Ma il gesto più “alto” senza dubbio lo compie Maria che «offre il Figlio suo per tutti noi. Maria tutto questo già lo sapeva, ma vedere con i propri occhi che cosa può fare l’amore non l’aveva visto mai nemmeno lei. Suo figlio ha creato una via nuova: adesso l’amore si è davvero aperto una strada nuova nel cuore dell’uomo. Adesso la vita può davvero trionfare sulla morte; adesso il perdono può essere più forte del giudizio, dell’odio, della morte stessa! Maria, sotto quella Croce, sa e vede che il Figlio di Dio, suo figlio Gesù che lei ha portato in grembo, porta ora nel suo grembo tutti noi e ci conduce al Padre. L’amore ha vinto l’odio, l’amore è più forte e non si lascia piegare o scendere a patti. L’amore su quella Croce ha già vinto la sua battaglia, il suo duello più cruento e spietato».

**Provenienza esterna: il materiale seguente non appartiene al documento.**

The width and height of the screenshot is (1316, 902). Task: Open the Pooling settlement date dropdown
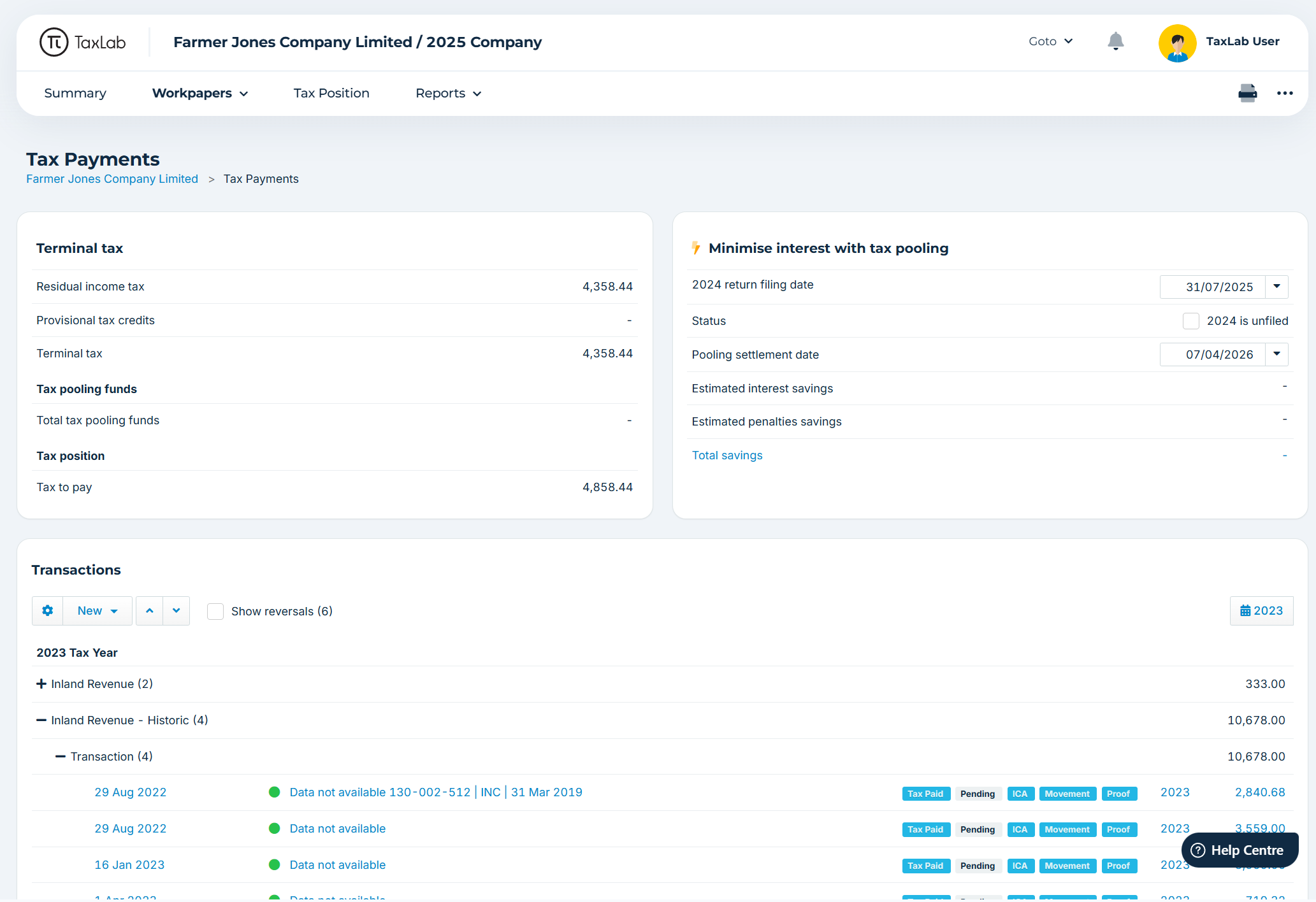[x=1276, y=354]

In conclusione, il vescovo volge il proprio ringraziamento alla madre di Dio: «Grazie, Maria, per il tuo si all’Arcangelo, grazie per il tuo sì sotto la Croce, grazie perché sei madre non più solo del tuo figlio ma sei anche mia madre, nostra madre amatissima che regni, in Cristo tuo figlio, nei nostri poveri cuori che troppo, troppo spesso tradiscono, rinnegano, rimandano l’appuntamento con l’amore. Aiutaci, o Maria Madre amatissima – implora il vescovo – a riconoscere tuo figlio nel migrante, aiutaci a “rubare” la vita eterna con la nostra preghiera, aiutaci ad arrenderci alla bellezza sovrana dello Sposo che, sino all’ultimo suo respiro, soffia su di noi l’alito vivente di un Dio che viene a ricreare l’amore nel cuore di ogni uomo».